About a hundred rods from the village, in an orchard, our two friends came across a company of larger boys, who were playing ball. Here they encountered another temptation. The ball-players were treating themselves to a kind of liquor, which, in those parts, bore the name of egg-nog. Some of the boys and girls who read this story, or hear it read, will no doubt laugh at this unmusical and out-of-the-way name; and I confess the word looked to me so strange and barbarous, after I had written it down, that I had a great mind to dash my pen across it, and hunt up some other name for it. However, I concluded I would go straight to Webster's large dictionary, and see whether he had taken notice of the word. I made up my mind that, if I found it in the dictionary, I would hold on to it, and that if it were missing there, I would let it stay in the society where it was born, christened and brought up. I went to the dictionary, and there I found the word, looking, for all the world, as if it were vastly at home.

"Egg-nog," says Doctor Webster, "a drink used in America, consisting of the yelks of eggs beaten up with sugar, and the whites of eggs whipped, with the addition of wine or spirits." The addition which Webster speaks of, and which consisted of spirits when I was a boy, and not of wine, you will please to take notice, was considered a very important addition, without which the liquor would be worthless.

Well, Samuel and Frederick, though they were strongly urged to "taste of the nice egg-nog," and though they almost wished that they might so far gratify their curiosity as to taste of it, succeeded in resisting the temptation, and letting the stuff alone. Neither of them drank a drop of it; though I should not wonder if they found it rather hard work to refuse.
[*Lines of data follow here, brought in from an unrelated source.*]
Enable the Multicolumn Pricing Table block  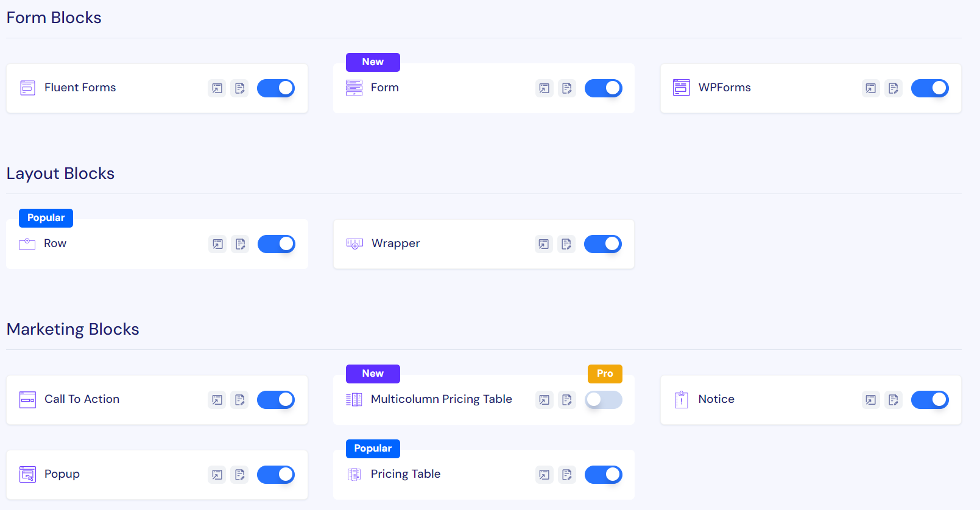coord(604,400)
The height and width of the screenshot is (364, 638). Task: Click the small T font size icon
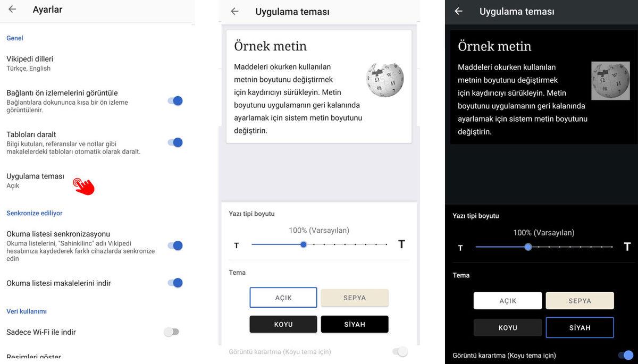pos(236,245)
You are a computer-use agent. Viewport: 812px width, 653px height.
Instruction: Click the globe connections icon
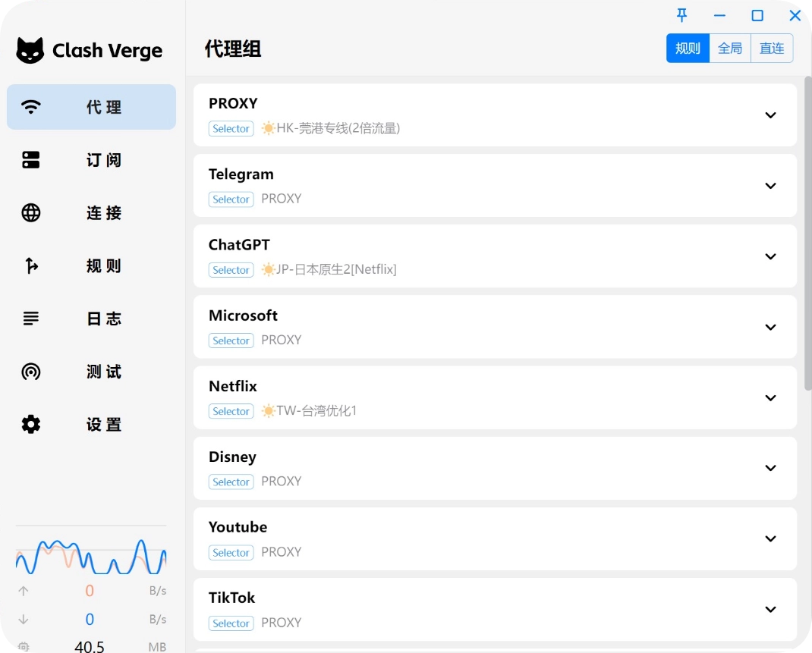pos(31,213)
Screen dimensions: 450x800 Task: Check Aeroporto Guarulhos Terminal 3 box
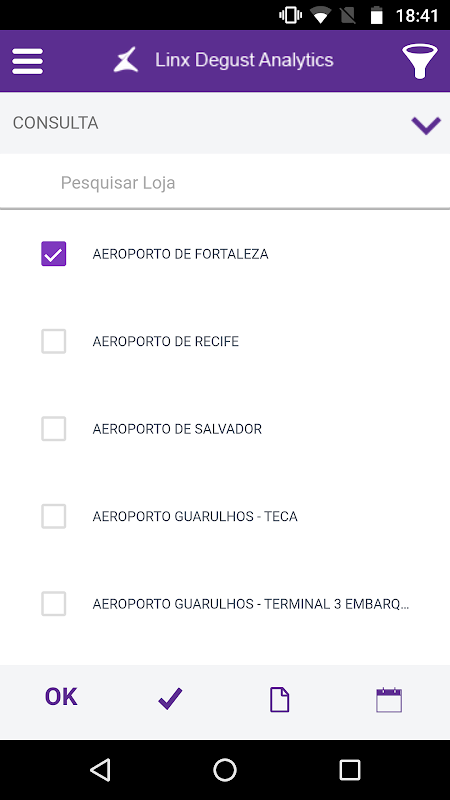coord(54,604)
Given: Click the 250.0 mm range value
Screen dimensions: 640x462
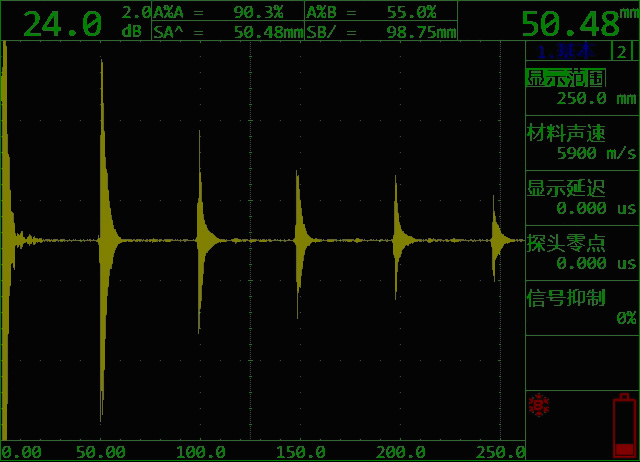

My young friend, perhaps you think these facts are hardly worth noticing. But I look upon them in a very different light. These boys, in my opinion, gained great victories that day—victories quite as worthy of praise and honor as those of Alexander and Cæsar. They had the courage to do right, when they were tempted to do wrong. They did right. And they had their reward, no doubt, when they heard the voice of conscience in their own bosoms, whispering, "Well done."


CHAP. IX.[ToC]

PATRIOTISM AND POWDER.

It was more than six months after the thanksgiving festival, before the factory boys had another holiday. Time, who never stands still a moment, went on, and by and by, the Fourth of July came round. Samuel and Frederick were companions on that day, as well as on the preceding thanksgiving festival. The first thing they did, after they got up in the morning—for they were wakened very early by the ringing of all the bells in Meadville, not excepting the one on the factory, which was keyed on a very high note, and was cracked in the bargain, though it made up in zeal and earnestness what it lacked in depth and sweetness—the first thing they did was to climb the hill that overlooked the village, where the men were firing a salute in honor of the day. There seems to be something in the smell of gunpowder, and the sound of a huge-mouthed cannon, which wakes up a good deal of patriot feeling in the breast of a child.